**Objective**:
Can you write out, unchanged, the stretch of rows from the line containing "This screenshot has width=758, height=785." through the line containing "Click the Buscar"?
○ ○ ○ ○ ○ ○ ○
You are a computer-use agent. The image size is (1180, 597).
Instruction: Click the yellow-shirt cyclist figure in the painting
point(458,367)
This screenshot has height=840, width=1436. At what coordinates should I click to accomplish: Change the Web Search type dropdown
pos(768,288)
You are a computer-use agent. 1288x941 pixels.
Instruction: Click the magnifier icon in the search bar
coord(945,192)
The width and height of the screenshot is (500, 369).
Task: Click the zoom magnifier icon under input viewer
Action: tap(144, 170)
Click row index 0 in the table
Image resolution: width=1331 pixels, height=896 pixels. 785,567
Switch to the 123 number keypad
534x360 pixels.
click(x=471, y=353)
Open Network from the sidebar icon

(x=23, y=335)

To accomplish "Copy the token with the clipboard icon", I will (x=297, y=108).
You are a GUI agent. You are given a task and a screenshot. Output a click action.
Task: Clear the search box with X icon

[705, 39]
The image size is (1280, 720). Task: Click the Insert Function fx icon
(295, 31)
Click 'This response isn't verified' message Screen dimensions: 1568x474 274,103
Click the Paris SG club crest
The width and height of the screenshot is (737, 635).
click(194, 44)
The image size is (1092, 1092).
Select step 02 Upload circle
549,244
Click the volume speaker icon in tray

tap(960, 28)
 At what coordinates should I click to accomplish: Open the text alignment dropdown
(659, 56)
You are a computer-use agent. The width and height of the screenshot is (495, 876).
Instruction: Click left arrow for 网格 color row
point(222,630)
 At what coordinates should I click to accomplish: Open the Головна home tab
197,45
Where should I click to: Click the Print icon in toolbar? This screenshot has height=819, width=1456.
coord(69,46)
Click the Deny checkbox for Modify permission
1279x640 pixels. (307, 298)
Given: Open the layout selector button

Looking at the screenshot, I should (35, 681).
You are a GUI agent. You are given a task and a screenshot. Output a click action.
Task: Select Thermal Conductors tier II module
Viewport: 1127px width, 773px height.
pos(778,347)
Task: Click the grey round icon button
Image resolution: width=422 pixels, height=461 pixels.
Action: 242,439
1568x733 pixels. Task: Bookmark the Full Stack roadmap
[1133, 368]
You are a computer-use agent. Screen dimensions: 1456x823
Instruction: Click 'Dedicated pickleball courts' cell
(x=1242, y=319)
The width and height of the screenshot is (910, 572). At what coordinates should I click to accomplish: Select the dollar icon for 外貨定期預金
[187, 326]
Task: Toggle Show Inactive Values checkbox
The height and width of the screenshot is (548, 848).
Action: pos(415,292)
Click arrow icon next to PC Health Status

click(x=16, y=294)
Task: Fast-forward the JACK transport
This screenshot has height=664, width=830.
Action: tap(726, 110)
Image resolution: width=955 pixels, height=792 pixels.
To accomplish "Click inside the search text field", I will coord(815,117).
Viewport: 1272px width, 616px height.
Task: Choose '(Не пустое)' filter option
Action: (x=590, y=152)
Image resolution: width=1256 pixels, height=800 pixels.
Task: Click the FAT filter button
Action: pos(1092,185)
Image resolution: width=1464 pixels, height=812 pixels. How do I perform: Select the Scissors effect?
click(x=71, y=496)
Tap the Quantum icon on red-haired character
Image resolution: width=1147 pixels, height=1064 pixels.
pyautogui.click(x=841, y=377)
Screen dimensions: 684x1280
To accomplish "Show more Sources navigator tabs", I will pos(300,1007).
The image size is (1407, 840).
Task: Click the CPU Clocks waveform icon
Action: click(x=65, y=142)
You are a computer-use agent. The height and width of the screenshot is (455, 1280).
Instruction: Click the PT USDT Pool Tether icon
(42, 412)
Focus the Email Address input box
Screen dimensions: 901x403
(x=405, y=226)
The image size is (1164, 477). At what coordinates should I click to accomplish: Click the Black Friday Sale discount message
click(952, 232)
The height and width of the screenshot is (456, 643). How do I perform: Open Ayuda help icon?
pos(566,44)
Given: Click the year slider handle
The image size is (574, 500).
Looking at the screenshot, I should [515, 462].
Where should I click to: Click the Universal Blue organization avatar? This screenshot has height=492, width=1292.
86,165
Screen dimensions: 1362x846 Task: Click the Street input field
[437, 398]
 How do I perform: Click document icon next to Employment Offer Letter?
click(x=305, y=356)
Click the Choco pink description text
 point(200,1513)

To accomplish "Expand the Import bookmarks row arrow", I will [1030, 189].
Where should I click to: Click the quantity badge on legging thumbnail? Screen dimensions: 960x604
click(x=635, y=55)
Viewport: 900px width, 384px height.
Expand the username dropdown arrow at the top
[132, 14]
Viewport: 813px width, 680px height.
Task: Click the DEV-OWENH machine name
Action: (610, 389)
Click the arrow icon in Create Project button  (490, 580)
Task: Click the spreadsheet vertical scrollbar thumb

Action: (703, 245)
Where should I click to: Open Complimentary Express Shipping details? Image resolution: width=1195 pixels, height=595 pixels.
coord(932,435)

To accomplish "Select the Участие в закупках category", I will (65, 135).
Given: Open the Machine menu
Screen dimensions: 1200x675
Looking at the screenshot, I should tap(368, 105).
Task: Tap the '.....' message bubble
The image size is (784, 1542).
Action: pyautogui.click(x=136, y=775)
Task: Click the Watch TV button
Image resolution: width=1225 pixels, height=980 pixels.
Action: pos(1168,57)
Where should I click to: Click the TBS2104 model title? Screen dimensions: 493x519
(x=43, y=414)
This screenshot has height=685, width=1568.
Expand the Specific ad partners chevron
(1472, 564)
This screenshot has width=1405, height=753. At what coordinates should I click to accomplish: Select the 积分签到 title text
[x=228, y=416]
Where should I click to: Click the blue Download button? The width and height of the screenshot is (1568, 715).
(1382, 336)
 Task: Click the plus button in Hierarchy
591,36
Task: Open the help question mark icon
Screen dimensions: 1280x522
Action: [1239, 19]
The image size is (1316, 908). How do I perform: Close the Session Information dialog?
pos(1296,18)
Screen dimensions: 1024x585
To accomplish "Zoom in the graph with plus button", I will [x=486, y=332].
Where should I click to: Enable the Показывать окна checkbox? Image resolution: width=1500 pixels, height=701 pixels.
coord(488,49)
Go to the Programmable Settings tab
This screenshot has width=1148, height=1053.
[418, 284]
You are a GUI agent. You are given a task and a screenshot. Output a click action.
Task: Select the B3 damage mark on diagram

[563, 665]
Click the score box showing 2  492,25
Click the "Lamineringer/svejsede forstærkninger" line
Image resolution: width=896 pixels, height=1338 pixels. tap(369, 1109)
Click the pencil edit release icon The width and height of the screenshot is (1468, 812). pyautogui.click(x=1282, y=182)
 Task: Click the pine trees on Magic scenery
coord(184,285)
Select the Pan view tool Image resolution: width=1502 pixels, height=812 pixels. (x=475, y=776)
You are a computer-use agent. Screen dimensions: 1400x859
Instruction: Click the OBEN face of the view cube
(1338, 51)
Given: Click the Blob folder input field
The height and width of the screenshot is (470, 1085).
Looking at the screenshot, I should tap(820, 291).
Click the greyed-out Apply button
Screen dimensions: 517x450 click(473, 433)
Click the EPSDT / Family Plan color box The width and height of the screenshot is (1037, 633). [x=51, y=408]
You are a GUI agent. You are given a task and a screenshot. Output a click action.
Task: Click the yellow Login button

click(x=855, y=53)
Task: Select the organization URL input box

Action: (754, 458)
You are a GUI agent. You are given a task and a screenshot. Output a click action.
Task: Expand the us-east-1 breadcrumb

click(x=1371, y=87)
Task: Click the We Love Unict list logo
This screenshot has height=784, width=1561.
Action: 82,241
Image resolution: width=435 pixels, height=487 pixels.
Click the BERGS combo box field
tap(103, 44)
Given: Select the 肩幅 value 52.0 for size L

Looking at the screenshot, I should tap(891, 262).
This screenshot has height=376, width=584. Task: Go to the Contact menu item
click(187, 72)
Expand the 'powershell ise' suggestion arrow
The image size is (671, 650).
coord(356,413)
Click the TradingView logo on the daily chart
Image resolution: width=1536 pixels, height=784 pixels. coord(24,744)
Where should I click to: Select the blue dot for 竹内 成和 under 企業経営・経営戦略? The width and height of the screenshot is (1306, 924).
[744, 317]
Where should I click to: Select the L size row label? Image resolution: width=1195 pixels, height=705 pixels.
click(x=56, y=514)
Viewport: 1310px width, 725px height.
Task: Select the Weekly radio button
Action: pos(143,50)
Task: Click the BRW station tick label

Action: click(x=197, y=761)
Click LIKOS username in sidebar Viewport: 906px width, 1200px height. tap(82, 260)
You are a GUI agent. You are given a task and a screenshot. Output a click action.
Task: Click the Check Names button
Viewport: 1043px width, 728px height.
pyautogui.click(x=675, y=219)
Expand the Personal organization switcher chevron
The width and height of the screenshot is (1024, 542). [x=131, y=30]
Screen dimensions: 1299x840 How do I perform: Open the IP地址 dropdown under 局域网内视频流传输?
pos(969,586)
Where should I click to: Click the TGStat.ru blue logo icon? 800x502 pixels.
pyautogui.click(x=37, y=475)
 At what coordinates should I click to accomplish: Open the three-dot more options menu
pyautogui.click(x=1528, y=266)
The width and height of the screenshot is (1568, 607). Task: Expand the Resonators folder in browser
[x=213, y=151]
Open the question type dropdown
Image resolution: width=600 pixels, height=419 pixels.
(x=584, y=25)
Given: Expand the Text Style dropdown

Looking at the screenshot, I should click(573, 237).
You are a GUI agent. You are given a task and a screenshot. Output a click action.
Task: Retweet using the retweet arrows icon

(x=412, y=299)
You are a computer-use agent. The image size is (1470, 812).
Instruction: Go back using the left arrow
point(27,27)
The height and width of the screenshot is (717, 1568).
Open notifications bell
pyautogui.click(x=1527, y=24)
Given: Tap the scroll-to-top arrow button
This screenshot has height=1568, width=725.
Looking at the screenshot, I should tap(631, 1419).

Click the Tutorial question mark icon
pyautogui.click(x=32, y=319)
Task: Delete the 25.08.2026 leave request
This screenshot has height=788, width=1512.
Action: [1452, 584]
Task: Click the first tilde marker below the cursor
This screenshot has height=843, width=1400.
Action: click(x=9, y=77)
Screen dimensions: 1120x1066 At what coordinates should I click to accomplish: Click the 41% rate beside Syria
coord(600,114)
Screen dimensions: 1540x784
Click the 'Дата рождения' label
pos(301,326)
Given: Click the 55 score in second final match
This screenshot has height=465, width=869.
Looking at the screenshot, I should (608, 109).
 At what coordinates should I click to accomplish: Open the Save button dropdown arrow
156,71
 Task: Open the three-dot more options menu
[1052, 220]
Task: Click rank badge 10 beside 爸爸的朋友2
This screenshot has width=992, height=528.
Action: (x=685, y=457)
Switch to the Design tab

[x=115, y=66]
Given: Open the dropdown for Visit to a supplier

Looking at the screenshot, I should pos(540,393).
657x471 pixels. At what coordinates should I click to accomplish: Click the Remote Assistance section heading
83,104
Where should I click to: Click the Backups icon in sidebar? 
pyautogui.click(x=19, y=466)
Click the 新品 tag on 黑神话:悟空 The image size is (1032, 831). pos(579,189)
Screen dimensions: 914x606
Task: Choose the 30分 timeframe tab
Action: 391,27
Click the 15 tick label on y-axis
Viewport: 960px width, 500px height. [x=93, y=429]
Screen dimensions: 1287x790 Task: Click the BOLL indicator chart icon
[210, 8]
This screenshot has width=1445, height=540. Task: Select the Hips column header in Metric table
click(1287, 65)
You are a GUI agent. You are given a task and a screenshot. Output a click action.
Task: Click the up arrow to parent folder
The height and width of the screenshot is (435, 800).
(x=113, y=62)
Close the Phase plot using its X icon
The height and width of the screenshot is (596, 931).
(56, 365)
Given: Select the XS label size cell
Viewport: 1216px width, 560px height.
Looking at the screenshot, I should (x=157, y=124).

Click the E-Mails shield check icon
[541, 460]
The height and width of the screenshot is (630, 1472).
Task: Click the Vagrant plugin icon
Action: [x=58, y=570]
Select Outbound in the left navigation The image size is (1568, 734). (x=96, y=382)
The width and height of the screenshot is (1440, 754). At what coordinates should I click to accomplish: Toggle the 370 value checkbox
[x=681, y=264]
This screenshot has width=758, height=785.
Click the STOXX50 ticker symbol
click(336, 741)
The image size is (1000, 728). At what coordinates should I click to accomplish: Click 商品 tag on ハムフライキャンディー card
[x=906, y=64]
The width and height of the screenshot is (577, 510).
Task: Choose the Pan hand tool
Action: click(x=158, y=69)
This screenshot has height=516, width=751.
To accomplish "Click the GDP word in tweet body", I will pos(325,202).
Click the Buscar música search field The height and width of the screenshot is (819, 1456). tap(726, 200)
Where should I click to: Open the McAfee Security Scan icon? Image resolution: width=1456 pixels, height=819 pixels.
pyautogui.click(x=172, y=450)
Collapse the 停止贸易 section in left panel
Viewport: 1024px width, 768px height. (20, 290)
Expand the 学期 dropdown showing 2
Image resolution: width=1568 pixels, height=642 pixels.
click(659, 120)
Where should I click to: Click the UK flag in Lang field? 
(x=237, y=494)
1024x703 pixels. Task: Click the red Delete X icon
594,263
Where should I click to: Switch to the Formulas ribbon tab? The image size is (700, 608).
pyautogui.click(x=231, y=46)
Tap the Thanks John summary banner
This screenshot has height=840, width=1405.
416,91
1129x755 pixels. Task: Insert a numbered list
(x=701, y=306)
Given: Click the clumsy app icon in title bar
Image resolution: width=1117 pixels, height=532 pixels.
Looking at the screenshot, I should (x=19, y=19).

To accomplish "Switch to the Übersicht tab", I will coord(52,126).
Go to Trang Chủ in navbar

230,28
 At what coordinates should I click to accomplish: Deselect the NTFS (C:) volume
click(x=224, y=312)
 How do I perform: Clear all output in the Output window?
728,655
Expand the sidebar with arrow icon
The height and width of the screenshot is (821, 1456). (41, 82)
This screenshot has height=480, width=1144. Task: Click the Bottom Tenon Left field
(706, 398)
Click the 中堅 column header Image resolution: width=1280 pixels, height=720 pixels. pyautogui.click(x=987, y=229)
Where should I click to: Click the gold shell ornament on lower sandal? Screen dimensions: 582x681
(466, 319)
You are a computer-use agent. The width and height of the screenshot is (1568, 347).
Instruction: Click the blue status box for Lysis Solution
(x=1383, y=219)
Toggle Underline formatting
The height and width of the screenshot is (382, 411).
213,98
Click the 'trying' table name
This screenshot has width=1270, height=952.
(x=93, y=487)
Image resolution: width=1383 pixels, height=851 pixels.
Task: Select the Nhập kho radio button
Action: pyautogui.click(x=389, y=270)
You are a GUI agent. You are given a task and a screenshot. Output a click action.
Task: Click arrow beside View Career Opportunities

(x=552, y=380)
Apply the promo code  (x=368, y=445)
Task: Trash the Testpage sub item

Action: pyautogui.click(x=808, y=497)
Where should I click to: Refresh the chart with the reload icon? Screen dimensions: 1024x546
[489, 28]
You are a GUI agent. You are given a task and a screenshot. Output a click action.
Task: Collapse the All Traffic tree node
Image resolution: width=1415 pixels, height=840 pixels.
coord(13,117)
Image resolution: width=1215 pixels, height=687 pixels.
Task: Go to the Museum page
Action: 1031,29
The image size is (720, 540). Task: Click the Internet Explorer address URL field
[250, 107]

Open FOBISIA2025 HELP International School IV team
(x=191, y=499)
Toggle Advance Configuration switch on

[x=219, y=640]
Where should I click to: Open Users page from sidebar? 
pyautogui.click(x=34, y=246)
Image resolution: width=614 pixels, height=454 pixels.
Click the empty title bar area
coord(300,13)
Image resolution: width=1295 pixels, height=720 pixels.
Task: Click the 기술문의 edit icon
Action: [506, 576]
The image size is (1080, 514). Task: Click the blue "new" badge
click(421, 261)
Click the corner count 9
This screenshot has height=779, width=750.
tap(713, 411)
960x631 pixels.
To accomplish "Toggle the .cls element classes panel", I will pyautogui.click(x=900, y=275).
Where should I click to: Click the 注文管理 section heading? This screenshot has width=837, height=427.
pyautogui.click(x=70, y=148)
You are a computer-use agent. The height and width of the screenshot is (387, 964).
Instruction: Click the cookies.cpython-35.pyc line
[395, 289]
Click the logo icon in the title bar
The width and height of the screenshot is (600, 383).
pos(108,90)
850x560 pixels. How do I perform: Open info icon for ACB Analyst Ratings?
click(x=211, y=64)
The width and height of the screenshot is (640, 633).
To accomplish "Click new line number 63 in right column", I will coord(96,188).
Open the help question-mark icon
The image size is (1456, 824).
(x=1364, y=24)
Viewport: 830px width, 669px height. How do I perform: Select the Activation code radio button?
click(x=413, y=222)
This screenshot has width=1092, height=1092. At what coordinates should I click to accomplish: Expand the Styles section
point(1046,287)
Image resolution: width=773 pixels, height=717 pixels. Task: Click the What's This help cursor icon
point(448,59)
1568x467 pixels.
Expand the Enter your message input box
○ ○ ○ ○ ○ ○ ○
**Full answer**:
This screenshot has width=758, height=785.
Click the STOXX50 ticker symbol
click(336, 741)
The image size is (1000, 728). At what coordinates should I click to accomplish: Click 商品 tag on ハムフライキャンディー card
[x=906, y=64]
The width and height of the screenshot is (577, 510).
Task: Choose the Pan hand tool
Action: click(x=158, y=69)
This screenshot has height=516, width=751.
To accomplish "Click the GDP word in tweet body", I will pos(325,202).
Click the Buscar música search field The height and width of the screenshot is (819, 1456). tap(726, 200)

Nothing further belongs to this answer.